## EXERCISE GOAL
Take the data that follows and return it exactly.
═══ PROVIDED INFORMATION ═══
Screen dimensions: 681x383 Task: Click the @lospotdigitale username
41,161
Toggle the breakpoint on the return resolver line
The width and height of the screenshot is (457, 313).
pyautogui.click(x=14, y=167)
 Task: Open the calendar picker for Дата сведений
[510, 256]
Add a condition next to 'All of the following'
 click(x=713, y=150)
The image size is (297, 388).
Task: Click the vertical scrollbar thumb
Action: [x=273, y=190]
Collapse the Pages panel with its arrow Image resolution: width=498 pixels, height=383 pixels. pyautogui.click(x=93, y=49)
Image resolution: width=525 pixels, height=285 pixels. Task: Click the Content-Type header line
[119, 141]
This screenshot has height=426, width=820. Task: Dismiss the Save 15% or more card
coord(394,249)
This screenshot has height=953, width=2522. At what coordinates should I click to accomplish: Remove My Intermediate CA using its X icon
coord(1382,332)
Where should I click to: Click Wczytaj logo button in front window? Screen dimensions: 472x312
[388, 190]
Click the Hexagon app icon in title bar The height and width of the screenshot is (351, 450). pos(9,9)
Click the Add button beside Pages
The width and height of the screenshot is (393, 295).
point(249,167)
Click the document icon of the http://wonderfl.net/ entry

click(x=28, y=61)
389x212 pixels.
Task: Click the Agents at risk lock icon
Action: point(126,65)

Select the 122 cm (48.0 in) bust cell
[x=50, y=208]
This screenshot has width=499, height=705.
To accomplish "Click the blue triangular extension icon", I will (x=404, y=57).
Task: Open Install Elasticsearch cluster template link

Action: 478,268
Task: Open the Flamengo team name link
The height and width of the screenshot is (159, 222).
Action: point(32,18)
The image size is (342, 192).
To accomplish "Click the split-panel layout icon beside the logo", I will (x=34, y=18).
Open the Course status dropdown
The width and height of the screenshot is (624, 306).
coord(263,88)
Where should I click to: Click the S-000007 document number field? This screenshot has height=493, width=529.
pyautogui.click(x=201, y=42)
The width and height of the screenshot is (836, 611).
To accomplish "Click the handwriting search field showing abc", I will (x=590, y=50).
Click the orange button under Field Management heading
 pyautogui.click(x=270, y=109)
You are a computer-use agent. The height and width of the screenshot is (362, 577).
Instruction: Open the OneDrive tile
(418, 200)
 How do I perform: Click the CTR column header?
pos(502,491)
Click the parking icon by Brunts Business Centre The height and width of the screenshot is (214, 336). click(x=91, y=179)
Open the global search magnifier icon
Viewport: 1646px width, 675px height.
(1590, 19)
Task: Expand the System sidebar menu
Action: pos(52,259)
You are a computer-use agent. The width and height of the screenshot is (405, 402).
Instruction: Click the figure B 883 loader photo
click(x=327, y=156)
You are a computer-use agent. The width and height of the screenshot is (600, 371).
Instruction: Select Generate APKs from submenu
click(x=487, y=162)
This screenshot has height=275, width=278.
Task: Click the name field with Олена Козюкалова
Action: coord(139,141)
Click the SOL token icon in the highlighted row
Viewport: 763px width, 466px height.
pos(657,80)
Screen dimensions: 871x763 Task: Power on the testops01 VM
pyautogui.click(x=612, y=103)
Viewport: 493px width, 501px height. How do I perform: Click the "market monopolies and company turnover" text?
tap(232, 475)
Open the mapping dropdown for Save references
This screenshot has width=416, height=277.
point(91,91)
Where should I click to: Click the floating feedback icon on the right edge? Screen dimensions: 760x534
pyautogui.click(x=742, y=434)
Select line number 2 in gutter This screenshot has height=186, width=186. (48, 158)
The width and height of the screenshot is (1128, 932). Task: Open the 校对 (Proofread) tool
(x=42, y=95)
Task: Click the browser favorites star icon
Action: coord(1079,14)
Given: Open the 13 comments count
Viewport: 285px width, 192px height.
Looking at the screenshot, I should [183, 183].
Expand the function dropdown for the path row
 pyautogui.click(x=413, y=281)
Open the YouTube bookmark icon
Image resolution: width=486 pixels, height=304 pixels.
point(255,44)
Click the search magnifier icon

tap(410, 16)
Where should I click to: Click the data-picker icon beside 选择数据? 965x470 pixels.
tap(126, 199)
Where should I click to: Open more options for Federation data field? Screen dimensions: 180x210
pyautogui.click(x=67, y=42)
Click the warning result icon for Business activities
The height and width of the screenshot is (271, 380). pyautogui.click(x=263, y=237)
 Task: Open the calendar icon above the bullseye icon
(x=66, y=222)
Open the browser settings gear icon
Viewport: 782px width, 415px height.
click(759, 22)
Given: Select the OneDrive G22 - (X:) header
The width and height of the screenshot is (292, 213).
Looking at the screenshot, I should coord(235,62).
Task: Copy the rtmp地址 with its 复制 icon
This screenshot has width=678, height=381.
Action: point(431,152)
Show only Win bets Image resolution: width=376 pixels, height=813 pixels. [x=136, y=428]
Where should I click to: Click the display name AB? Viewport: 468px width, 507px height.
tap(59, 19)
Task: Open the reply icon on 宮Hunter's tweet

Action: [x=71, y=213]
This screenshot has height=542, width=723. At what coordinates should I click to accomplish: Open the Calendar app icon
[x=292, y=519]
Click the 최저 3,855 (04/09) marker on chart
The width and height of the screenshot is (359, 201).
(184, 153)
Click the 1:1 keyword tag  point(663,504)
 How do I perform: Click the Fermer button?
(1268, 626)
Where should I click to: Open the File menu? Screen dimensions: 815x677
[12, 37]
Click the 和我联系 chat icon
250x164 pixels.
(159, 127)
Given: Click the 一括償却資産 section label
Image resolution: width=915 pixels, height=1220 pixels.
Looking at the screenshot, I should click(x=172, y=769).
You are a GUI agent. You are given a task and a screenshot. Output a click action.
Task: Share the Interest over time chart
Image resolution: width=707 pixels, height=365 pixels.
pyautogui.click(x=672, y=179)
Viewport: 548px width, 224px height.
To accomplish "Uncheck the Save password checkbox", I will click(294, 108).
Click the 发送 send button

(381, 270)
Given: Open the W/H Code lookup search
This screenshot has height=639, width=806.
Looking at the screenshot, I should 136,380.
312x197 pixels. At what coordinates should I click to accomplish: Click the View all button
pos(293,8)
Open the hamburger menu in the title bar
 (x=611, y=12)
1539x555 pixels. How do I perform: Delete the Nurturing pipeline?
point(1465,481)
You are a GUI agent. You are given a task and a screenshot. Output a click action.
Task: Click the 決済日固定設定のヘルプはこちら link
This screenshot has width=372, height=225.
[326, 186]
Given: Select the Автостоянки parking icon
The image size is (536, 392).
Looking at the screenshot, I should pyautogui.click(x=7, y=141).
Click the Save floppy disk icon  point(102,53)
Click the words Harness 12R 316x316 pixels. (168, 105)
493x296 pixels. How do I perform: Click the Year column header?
═══
## FINAL ANSWER
Screen dimensions: 681x383 Task: Click the @lospotdigitale username
41,161
Toggle the breakpoint on the return resolver line
The width and height of the screenshot is (457, 313).
pyautogui.click(x=14, y=167)
 Task: Open the calendar picker for Дата сведений
[510, 256]
Add a condition next to 'All of the following'
 click(x=713, y=150)
The image size is (297, 388).
Task: Click the vertical scrollbar thumb
Action: [x=273, y=190]
Collapse the Pages panel with its arrow Image resolution: width=498 pixels, height=383 pixels. pyautogui.click(x=93, y=49)
Image resolution: width=525 pixels, height=285 pixels. Task: Click the Content-Type header line
[119, 141]
This screenshot has height=426, width=820. Task: Dismiss the Save 15% or more card
coord(394,249)
This screenshot has height=953, width=2522. At what coordinates should I click to accomplish: Remove My Intermediate CA using its X icon
coord(1382,332)
Where should I click to: Click Wczytaj logo button in front window? Screen dimensions: 472x312
[388, 190]
Click the Hexagon app icon in title bar The height and width of the screenshot is (351, 450). pos(9,9)
Click the Add button beside Pages
The width and height of the screenshot is (393, 295).
point(249,167)
Click the document icon of the http://wonderfl.net/ entry

click(x=28, y=61)
389x212 pixels.
Task: Click the Agents at risk lock icon
Action: point(126,65)

Select the 122 cm (48.0 in) bust cell
[x=50, y=208]
This screenshot has width=499, height=705.
To accomplish "Click the blue triangular extension icon", I will (x=404, y=57).
Task: Open Install Elasticsearch cluster template link

Action: 478,268
Task: Open the Flamengo team name link
The height and width of the screenshot is (159, 222).
Action: point(32,18)
The image size is (342, 192).
To accomplish "Click the split-panel layout icon beside the logo", I will (x=34, y=18).
Open the Course status dropdown
The width and height of the screenshot is (624, 306).
coord(263,88)
Where should I click to: Click the S-000007 document number field? This screenshot has height=493, width=529.
pyautogui.click(x=201, y=42)
The width and height of the screenshot is (836, 611).
To accomplish "Click the handwriting search field showing abc", I will (x=590, y=50).
Click the orange button under Field Management heading
 pyautogui.click(x=270, y=109)
You are a computer-use agent. The height and width of the screenshot is (362, 577).
Instruction: Open the OneDrive tile
(418, 200)
 How do I perform: Click the CTR column header?
pos(502,491)
Click the parking icon by Brunts Business Centre The height and width of the screenshot is (214, 336). click(x=91, y=179)
Open the global search magnifier icon
Viewport: 1646px width, 675px height.
(1590, 19)
Task: Expand the System sidebar menu
Action: pos(52,259)
You are a computer-use agent. The width and height of the screenshot is (405, 402).
Instruction: Click the figure B 883 loader photo
click(x=327, y=156)
You are a computer-use agent. The width and height of the screenshot is (600, 371).
Instruction: Select Generate APKs from submenu
click(x=487, y=162)
This screenshot has height=275, width=278.
Task: Click the name field with Олена Козюкалова
Action: coord(139,141)
Click the SOL token icon in the highlighted row
Viewport: 763px width, 466px height.
pos(657,80)
Screen dimensions: 871x763 Task: Power on the testops01 VM
pyautogui.click(x=612, y=103)
Viewport: 493px width, 501px height. How do I perform: Click the "market monopolies and company turnover" text?
tap(232, 475)
Open the mapping dropdown for Save references
This screenshot has width=416, height=277.
point(91,91)
Where should I click to: Click the floating feedback icon on the right edge? Screen dimensions: 760x534
pyautogui.click(x=742, y=434)
Select line number 2 in gutter This screenshot has height=186, width=186. (48, 158)
The width and height of the screenshot is (1128, 932). Task: Open the 校对 (Proofread) tool
(x=42, y=95)
Task: Click the browser favorites star icon
Action: coord(1079,14)
Given: Open the 13 comments count
Viewport: 285px width, 192px height.
Looking at the screenshot, I should [183, 183].
Expand the function dropdown for the path row
 pyautogui.click(x=413, y=281)
Open the YouTube bookmark icon
Image resolution: width=486 pixels, height=304 pixels.
point(255,44)
Click the search magnifier icon

tap(410, 16)
Where should I click to: Click the data-picker icon beside 选择数据? 965x470 pixels.
tap(126, 199)
Where should I click to: Open more options for Federation data field? Screen dimensions: 180x210
pyautogui.click(x=67, y=42)
Click the warning result icon for Business activities
The height and width of the screenshot is (271, 380). pyautogui.click(x=263, y=237)
 Task: Open the calendar icon above the bullseye icon
(x=66, y=222)
Open the browser settings gear icon
Viewport: 782px width, 415px height.
click(759, 22)
Given: Select the OneDrive G22 - (X:) header
The width and height of the screenshot is (292, 213).
Looking at the screenshot, I should coord(235,62).
Task: Copy the rtmp地址 with its 复制 icon
This screenshot has width=678, height=381.
Action: point(431,152)
Show only Win bets Image resolution: width=376 pixels, height=813 pixels. [x=136, y=428]
Where should I click to: Click the display name AB? Viewport: 468px width, 507px height.
tap(59, 19)
Task: Open the reply icon on 宮Hunter's tweet

Action: [x=71, y=213]
This screenshot has height=542, width=723. At what coordinates should I click to accomplish: Open the Calendar app icon
[x=292, y=519]
Click the 최저 3,855 (04/09) marker on chart
The width and height of the screenshot is (359, 201).
(184, 153)
Click the 1:1 keyword tag  point(663,504)
 How do I perform: Click the Fermer button?
(1268, 626)
Where should I click to: Open the File menu? Screen dimensions: 815x677
[12, 37]
Click the 和我联系 chat icon
250x164 pixels.
(159, 127)
Given: Click the 一括償却資産 section label
Image resolution: width=915 pixels, height=1220 pixels.
Looking at the screenshot, I should click(x=172, y=769).
You are a GUI agent. You are given a task and a screenshot. Output a click action.
Task: Share the Interest over time chart
Image resolution: width=707 pixels, height=365 pixels.
pyautogui.click(x=672, y=179)
Viewport: 548px width, 224px height.
To accomplish "Uncheck the Save password checkbox", I will click(294, 108).
Click the 发送 send button

(381, 270)
Given: Open the W/H Code lookup search
This screenshot has height=639, width=806.
Looking at the screenshot, I should 136,380.
312x197 pixels. At what coordinates should I click to accomplish: Click the View all button
pos(293,8)
Open the hamburger menu in the title bar
 (x=611, y=12)
1539x555 pixels. How do I perform: Delete the Nurturing pipeline?
point(1465,481)
You are a GUI agent. You are given a task and a screenshot. Output a click action.
Task: Click the 決済日固定設定のヘルプはこちら link
This screenshot has width=372, height=225.
[326, 186]
Given: Select the Автостоянки parking icon
The image size is (536, 392).
Looking at the screenshot, I should pyautogui.click(x=7, y=141).
Click the Save floppy disk icon  point(102,53)
Click the words Harness 12R 316x316 pixels. (168, 105)
493x296 pixels. How do I perform: Click the Year column header?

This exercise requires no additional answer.